I remember reading about the Tabata Protocol a few years ago in a health and fitness magazine. I didn’t pay too much attention until it was revealed to me a second time. Craig Ballantyne of turbulence training, wrote about it in Men’s Health Magazine. I wish I could go back in time, because this has turned out to be an extremely efficient way to drop body fat rapidly.
The Tabata Protocol? What Exactly Is It?
The Tabata Protocol was a high-intensity, short interval routine that was intended as an interval routine for the Japanese Speed Skating team. Named after the head coach, Izumi Tabata, Ph.D., who was the former researcher at Japan’s National Institute of Fitness and Sports, this fat loss workout has been found to be extremely effective.
What’s Different About This Interval Routine?
Get this…the interval routine is six to eight hard 20 second intervals with only 10 seconds of rest in between! The whole routine only takes more than 3-4 minutes total, because it is smart to warm up for 5 minutes and cool down for 5 minutes…in reality, the actual work part of the workout is only 3 to 4 minutes.
How on Earth Can 3-4 Minutes Burn Body Fat?
This type of short-term intense interval training has been shown to jack up your metabolic rate for many hours after the workout routine is finished. You will burn a lot more total calories after the routine is complete. What they also found is that this version of interval training is extremely effective at burning fat without compromising muscle tissue.

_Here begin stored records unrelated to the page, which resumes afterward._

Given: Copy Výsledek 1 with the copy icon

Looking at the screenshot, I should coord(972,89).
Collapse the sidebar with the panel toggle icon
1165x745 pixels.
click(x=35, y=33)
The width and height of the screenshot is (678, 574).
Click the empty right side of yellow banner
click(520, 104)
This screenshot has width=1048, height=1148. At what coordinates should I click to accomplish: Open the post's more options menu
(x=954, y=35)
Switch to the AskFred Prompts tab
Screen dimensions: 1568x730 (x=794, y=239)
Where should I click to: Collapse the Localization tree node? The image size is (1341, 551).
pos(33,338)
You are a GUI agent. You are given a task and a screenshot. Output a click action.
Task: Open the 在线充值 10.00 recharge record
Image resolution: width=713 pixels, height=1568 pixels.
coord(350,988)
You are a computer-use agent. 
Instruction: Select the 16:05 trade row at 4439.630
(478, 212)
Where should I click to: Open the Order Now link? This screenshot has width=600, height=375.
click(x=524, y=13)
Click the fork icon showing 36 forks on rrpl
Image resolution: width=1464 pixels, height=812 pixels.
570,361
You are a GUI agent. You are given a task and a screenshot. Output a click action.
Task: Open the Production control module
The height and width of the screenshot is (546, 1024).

This Interval Training Routine is NOT Easy!
Just because it doesn’t take a long time, the Tabata Protocol is not an easy routine. If you do it properly, it is a difficult 3-4 minutes. Top athletes have been known to struggle, but they will stick with it knowing it will improve body fat levels as well as aerobic and anaerobic capabilities.
What Exercises Can You Incorporate Into the Tabata Protocol Routine?
One of the great things about this type of workout routine is that it is very versatile. You can use just about any type of workout, including an exercise bike, elliptical or running on a track. The only thing that doesn’t work well is a treadmill, and only because changing speeds takes too long. You need to be able to reach maximum effort quickly.
What’s Your Sport? Want to Get Better At It?
Whether you’re a boxer, a basketball player, or a gymnast, intense interval work can improve your abilities. Athletic performance at any level will improve as a result of using these methods in a committed way.
Fitting the Tabata Protocol Into Your Workout Routine
This isn’t the type of training that you will want to do every day or even every other day. Intense interval training like this is effective, but can really tax your system. If you workout this hard every day you will be so worn out it will be easy to skip working out altogether. Don’t make this mistake! Aim for 2-3 days per week to see maximum results.